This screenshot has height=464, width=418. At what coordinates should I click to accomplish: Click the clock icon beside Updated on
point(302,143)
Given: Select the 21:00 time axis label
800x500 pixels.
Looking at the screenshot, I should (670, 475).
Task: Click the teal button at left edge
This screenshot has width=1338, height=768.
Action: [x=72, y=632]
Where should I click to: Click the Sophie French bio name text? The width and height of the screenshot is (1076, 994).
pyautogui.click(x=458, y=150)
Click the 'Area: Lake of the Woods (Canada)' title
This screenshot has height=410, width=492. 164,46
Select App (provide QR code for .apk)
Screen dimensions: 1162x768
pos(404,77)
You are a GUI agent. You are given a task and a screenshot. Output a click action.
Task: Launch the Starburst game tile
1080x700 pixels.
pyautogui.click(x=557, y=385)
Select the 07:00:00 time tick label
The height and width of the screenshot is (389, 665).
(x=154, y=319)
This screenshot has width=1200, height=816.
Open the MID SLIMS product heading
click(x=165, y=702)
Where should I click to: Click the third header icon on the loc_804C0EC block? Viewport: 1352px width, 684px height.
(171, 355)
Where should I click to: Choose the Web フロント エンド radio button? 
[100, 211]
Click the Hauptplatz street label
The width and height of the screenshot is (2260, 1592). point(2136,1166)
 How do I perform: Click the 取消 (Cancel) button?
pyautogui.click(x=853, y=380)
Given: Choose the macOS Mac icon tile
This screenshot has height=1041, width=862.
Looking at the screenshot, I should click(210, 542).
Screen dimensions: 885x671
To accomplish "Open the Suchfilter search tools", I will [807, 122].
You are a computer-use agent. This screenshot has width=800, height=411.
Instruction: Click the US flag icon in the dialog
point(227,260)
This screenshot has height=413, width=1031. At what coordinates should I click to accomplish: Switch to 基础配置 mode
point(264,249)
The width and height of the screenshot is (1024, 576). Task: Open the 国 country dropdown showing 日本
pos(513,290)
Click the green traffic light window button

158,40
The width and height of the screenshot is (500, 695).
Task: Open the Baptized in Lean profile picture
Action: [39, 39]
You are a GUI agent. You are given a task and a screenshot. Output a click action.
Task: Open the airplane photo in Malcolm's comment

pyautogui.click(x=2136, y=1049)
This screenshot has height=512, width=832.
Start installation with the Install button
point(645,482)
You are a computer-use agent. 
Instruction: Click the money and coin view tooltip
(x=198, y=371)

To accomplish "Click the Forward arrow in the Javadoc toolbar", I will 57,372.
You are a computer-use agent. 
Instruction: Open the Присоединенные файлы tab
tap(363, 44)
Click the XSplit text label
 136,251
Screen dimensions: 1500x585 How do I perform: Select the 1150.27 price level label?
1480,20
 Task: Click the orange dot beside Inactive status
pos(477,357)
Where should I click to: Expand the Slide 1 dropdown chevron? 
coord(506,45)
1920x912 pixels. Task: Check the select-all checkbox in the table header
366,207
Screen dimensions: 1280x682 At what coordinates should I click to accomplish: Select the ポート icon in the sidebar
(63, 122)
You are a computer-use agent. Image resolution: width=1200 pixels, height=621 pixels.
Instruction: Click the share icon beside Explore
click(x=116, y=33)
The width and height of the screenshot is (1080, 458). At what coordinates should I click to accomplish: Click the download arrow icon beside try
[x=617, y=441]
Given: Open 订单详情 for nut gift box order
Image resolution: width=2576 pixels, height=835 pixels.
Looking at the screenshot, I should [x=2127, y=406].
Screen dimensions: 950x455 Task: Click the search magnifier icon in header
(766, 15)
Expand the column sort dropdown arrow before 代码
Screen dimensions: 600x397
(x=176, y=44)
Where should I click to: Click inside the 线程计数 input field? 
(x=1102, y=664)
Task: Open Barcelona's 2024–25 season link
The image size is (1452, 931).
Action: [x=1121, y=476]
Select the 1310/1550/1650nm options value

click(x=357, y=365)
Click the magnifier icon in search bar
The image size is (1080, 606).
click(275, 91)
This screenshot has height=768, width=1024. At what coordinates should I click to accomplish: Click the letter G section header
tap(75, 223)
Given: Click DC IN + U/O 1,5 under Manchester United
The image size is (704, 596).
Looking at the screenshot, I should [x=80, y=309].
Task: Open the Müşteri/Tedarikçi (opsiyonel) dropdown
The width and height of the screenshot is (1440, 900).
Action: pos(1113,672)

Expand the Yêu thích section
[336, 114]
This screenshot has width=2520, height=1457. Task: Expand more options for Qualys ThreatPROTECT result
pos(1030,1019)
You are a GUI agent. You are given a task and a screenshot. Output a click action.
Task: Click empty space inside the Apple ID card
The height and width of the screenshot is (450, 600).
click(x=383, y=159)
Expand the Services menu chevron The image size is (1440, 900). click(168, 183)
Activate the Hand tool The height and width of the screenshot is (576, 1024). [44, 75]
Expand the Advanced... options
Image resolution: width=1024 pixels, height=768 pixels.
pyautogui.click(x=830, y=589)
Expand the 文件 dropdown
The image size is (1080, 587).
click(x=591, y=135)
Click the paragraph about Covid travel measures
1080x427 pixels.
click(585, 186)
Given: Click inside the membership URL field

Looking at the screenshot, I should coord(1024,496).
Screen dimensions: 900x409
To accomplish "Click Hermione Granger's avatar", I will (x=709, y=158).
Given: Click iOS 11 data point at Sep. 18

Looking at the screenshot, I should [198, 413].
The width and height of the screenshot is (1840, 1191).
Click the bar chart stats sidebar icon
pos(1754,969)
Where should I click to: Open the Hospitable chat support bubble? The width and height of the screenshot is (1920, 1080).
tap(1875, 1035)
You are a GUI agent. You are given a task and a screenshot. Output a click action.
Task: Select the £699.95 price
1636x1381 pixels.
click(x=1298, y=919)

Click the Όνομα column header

- _To do_
Reproduce all of the records above verbatim, leaving nothing out and changing nothing.

- _Result of the exercise_
This screenshot has height=464, width=418. At what coordinates should I click to accomplish: Click the clock icon beside Updated on
point(302,143)
Given: Select the 21:00 time axis label
800x500 pixels.
Looking at the screenshot, I should (670, 475).
Task: Click the teal button at left edge
This screenshot has width=1338, height=768.
Action: [x=72, y=632]
Where should I click to: Click the Sophie French bio name text? The width and height of the screenshot is (1076, 994).
pyautogui.click(x=458, y=150)
Click the 'Area: Lake of the Woods (Canada)' title
This screenshot has height=410, width=492. 164,46
Select App (provide QR code for .apk)
Screen dimensions: 1162x768
pos(404,77)
You are a GUI agent. You are given a task and a screenshot. Output a click action.
Task: Launch the Starburst game tile
1080x700 pixels.
pyautogui.click(x=557, y=385)
Select the 07:00:00 time tick label
The height and width of the screenshot is (389, 665).
(x=154, y=319)
This screenshot has width=1200, height=816.
Open the MID SLIMS product heading
click(x=165, y=702)
Where should I click to: Click the third header icon on the loc_804C0EC block? Viewport: 1352px width, 684px height.
(171, 355)
Where should I click to: Choose the Web フロント エンド radio button? 
[100, 211]
Click the Hauptplatz street label
The width and height of the screenshot is (2260, 1592). point(2136,1166)
 How do I perform: Click the 取消 (Cancel) button?
pyautogui.click(x=853, y=380)
Given: Choose the macOS Mac icon tile
This screenshot has height=1041, width=862.
Looking at the screenshot, I should click(210, 542).
Screen dimensions: 885x671
To accomplish "Open the Suchfilter search tools", I will [807, 122].
You are a computer-use agent. This screenshot has width=800, height=411.
Instruction: Click the US flag icon in the dialog
point(227,260)
This screenshot has height=413, width=1031. At what coordinates should I click to accomplish: Switch to 基础配置 mode
point(264,249)
The width and height of the screenshot is (1024, 576). Task: Open the 国 country dropdown showing 日本
pos(513,290)
Click the green traffic light window button

158,40
The width and height of the screenshot is (500, 695).
Task: Open the Baptized in Lean profile picture
Action: [39, 39]
You are a GUI agent. You are given a task and a screenshot. Output a click action.
Task: Open the airplane photo in Malcolm's comment

pyautogui.click(x=2136, y=1049)
This screenshot has height=512, width=832.
Start installation with the Install button
point(645,482)
You are a computer-use agent. 
Instruction: Click the money and coin view tooltip
(x=198, y=371)

To accomplish "Click the Forward arrow in the Javadoc toolbar", I will 57,372.
You are a computer-use agent. 
Instruction: Open the Присоединенные файлы tab
tap(363, 44)
Click the XSplit text label
 136,251
Screen dimensions: 1500x585 How do I perform: Select the 1150.27 price level label?
1480,20
 Task: Click the orange dot beside Inactive status
pos(477,357)
Where should I click to: Expand the Slide 1 dropdown chevron? 
coord(506,45)
1920x912 pixels. Task: Check the select-all checkbox in the table header
366,207
Screen dimensions: 1280x682 At what coordinates should I click to accomplish: Select the ポート icon in the sidebar
(63, 122)
You are a computer-use agent. Image resolution: width=1200 pixels, height=621 pixels.
Instruction: Click the share icon beside Explore
click(x=116, y=33)
The width and height of the screenshot is (1080, 458). At what coordinates should I click to accomplish: Click the download arrow icon beside try
[x=617, y=441]
Given: Open 订单详情 for nut gift box order
Image resolution: width=2576 pixels, height=835 pixels.
Looking at the screenshot, I should [x=2127, y=406].
Screen dimensions: 950x455 Task: Click the search magnifier icon in header
(766, 15)
Expand the column sort dropdown arrow before 代码
Screen dimensions: 600x397
(x=176, y=44)
Where should I click to: Click inside the 线程计数 input field? 
(x=1102, y=664)
Task: Open Barcelona's 2024–25 season link
The image size is (1452, 931).
Action: [x=1121, y=476]
Select the 1310/1550/1650nm options value

click(x=357, y=365)
Click the magnifier icon in search bar
The image size is (1080, 606).
click(275, 91)
This screenshot has height=768, width=1024. At what coordinates should I click to accomplish: Click the letter G section header
tap(75, 223)
Given: Click DC IN + U/O 1,5 under Manchester United
The image size is (704, 596).
Looking at the screenshot, I should [x=80, y=309].
Task: Open the Müşteri/Tedarikçi (opsiyonel) dropdown
The width and height of the screenshot is (1440, 900).
Action: pos(1113,672)

Expand the Yêu thích section
[336, 114]
This screenshot has width=2520, height=1457. Task: Expand more options for Qualys ThreatPROTECT result
pos(1030,1019)
You are a GUI agent. You are given a task and a screenshot. Output a click action.
Task: Click empty space inside the Apple ID card
The height and width of the screenshot is (450, 600).
click(x=383, y=159)
Expand the Services menu chevron The image size is (1440, 900). click(168, 183)
Activate the Hand tool The height and width of the screenshot is (576, 1024). [44, 75]
Expand the Advanced... options
Image resolution: width=1024 pixels, height=768 pixels.
pyautogui.click(x=830, y=589)
Expand the 文件 dropdown
The image size is (1080, 587).
click(x=591, y=135)
Click the paragraph about Covid travel measures
1080x427 pixels.
click(585, 186)
Given: Click inside the membership URL field

Looking at the screenshot, I should coord(1024,496).
Screen dimensions: 900x409
To accomplish "Click Hermione Granger's avatar", I will (x=709, y=158).
Given: Click iOS 11 data point at Sep. 18

Looking at the screenshot, I should [198, 413].
The width and height of the screenshot is (1840, 1191).
Click the bar chart stats sidebar icon
pos(1754,969)
Where should I click to: Open the Hospitable chat support bubble? The width and height of the screenshot is (1920, 1080).
tap(1875, 1035)
You are a GUI agent. You are given a task and a screenshot. Output a click action.
Task: Select the £699.95 price
1636x1381 pixels.
click(x=1298, y=919)

Click the Όνομα column header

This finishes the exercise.